TASK GOAL:
Could you repeat these rows with "Screen dimensions" swapped for "Screen size" throughout, leaving everything else unchanged?

RECORDS FOR THE TASK:
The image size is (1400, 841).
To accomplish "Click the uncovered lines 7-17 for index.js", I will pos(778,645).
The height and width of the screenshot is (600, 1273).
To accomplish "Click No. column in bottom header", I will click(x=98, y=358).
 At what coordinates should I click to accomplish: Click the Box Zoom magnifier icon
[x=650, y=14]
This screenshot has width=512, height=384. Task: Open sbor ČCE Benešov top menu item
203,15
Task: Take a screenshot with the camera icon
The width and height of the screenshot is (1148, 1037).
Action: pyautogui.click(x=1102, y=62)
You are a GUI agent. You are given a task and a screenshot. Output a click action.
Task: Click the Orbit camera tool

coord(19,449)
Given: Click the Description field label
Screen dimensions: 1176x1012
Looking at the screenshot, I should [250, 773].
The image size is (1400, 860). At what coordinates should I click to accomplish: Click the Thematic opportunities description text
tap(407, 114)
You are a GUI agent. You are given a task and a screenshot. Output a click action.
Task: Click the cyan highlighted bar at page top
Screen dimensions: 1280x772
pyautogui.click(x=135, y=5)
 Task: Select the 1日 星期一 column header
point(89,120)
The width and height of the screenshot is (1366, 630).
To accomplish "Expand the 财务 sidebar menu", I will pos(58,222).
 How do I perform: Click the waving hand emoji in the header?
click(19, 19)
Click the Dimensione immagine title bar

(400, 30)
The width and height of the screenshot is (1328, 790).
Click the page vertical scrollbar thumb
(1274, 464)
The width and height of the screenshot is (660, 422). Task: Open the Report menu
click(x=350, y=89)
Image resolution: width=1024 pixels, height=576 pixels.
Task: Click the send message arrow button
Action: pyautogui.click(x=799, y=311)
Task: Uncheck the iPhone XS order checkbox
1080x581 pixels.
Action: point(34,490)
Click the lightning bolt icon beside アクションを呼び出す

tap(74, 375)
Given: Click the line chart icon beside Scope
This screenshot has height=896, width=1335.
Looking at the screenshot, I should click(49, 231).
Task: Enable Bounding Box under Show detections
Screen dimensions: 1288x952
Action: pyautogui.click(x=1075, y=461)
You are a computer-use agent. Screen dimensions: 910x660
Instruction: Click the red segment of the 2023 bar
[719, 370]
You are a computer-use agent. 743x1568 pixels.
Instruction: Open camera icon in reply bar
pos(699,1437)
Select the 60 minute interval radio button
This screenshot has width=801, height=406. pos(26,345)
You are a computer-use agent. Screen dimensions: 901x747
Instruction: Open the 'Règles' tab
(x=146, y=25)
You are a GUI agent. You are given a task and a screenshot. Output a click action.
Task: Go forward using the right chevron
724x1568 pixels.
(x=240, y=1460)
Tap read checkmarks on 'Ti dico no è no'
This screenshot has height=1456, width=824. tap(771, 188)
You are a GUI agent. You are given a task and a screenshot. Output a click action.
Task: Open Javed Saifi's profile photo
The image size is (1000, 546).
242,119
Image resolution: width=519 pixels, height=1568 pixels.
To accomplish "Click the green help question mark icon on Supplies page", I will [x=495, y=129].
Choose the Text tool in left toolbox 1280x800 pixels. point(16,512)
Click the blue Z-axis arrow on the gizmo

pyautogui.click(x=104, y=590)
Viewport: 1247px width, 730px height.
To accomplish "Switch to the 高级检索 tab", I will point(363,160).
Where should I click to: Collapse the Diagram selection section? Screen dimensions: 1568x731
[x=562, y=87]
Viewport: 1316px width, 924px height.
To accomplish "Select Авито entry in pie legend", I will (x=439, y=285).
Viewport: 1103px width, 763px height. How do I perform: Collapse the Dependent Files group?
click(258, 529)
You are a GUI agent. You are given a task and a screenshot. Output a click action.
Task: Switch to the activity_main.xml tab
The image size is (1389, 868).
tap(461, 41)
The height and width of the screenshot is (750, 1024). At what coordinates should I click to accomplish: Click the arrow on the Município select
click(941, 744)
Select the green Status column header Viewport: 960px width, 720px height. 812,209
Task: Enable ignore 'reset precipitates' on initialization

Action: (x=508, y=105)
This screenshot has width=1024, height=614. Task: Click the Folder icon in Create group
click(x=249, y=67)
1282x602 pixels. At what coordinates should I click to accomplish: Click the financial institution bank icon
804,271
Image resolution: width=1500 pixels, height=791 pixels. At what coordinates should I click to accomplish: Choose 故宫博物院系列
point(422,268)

SOLUTION TO THE PROBLEM:
The image size is (1400, 841).
To accomplish "Click the uncovered lines 7-17 for index.js", I will pos(778,645).
The height and width of the screenshot is (600, 1273).
To accomplish "Click No. column in bottom header", I will click(x=98, y=358).
 At what coordinates should I click to accomplish: Click the Box Zoom magnifier icon
[x=650, y=14]
This screenshot has width=512, height=384. Task: Open sbor ČCE Benešov top menu item
203,15
Task: Take a screenshot with the camera icon
The width and height of the screenshot is (1148, 1037).
Action: pyautogui.click(x=1102, y=62)
You are a GUI agent. You are given a task and a screenshot. Output a click action.
Task: Click the Orbit camera tool

coord(19,449)
Given: Click the Description field label
Screen size: 1176x1012
Looking at the screenshot, I should [250, 773].
The image size is (1400, 860). At what coordinates should I click to accomplish: Click the Thematic opportunities description text
tap(407, 114)
You are a GUI agent. You are given a task and a screenshot. Output a click action.
Task: Click the cyan highlighted bar at page top
Screen size: 1280x772
pyautogui.click(x=135, y=5)
 Task: Select the 1日 星期一 column header
point(89,120)
The width and height of the screenshot is (1366, 630).
To accomplish "Expand the 财务 sidebar menu", I will pos(58,222).
 How do I perform: Click the waving hand emoji in the header?
click(19, 19)
Click the Dimensione immagine title bar

(400, 30)
The width and height of the screenshot is (1328, 790).
Click the page vertical scrollbar thumb
(1274, 464)
The width and height of the screenshot is (660, 422). Task: Open the Report menu
click(x=350, y=89)
Image resolution: width=1024 pixels, height=576 pixels.
Task: Click the send message arrow button
Action: pyautogui.click(x=799, y=311)
Task: Uncheck the iPhone XS order checkbox
1080x581 pixels.
Action: point(34,490)
Click the lightning bolt icon beside アクションを呼び出す

tap(74, 375)
Given: Click the line chart icon beside Scope
This screenshot has height=896, width=1335.
Looking at the screenshot, I should click(49, 231).
Task: Enable Bounding Box under Show detections
Screen size: 1288x952
Action: pyautogui.click(x=1075, y=461)
You are a computer-use agent. Screen size: 910x660
Instruction: Click the red segment of the 2023 bar
[719, 370]
You are a computer-use agent. 743x1568 pixels.
Instruction: Open camera icon in reply bar
pos(699,1437)
Select the 60 minute interval radio button
This screenshot has width=801, height=406. pos(26,345)
You are a computer-use agent. Screen size: 901x747
Instruction: Open the 'Règles' tab
(x=146, y=25)
You are a GUI agent. You are given a task and a screenshot. Output a click action.
Task: Go forward using the right chevron
724x1568 pixels.
(x=240, y=1460)
Tap read checkmarks on 'Ti dico no è no'
This screenshot has height=1456, width=824. tap(771, 188)
You are a GUI agent. You are given a task and a screenshot. Output a click action.
Task: Open Javed Saifi's profile photo
The image size is (1000, 546).
242,119
Image resolution: width=519 pixels, height=1568 pixels.
To accomplish "Click the green help question mark icon on Supplies page", I will [x=495, y=129].
Choose the Text tool in left toolbox 1280x800 pixels. point(16,512)
Click the blue Z-axis arrow on the gizmo

pyautogui.click(x=104, y=590)
Viewport: 1247px width, 730px height.
To accomplish "Switch to the 高级检索 tab", I will point(363,160).
Where should I click to: Collapse the Diagram selection section? Screen size: 1568x731
[x=562, y=87]
Viewport: 1316px width, 924px height.
To accomplish "Select Авито entry in pie legend", I will (x=439, y=285).
Viewport: 1103px width, 763px height. How do I perform: Collapse the Dependent Files group?
click(258, 529)
You are a GUI agent. You are given a task and a screenshot. Output a click action.
Task: Switch to the activity_main.xml tab
The image size is (1389, 868).
tap(461, 41)
The height and width of the screenshot is (750, 1024). At what coordinates should I click to accomplish: Click the arrow on the Município select
click(941, 744)
Select the green Status column header Viewport: 960px width, 720px height. 812,209
Task: Enable ignore 'reset precipitates' on initialization

Action: (x=508, y=105)
This screenshot has width=1024, height=614. Task: Click the Folder icon in Create group
click(x=249, y=67)
1282x602 pixels. At what coordinates should I click to accomplish: Click the financial institution bank icon
804,271
Image resolution: width=1500 pixels, height=791 pixels. At what coordinates should I click to accomplish: Choose 故宫博物院系列
point(422,268)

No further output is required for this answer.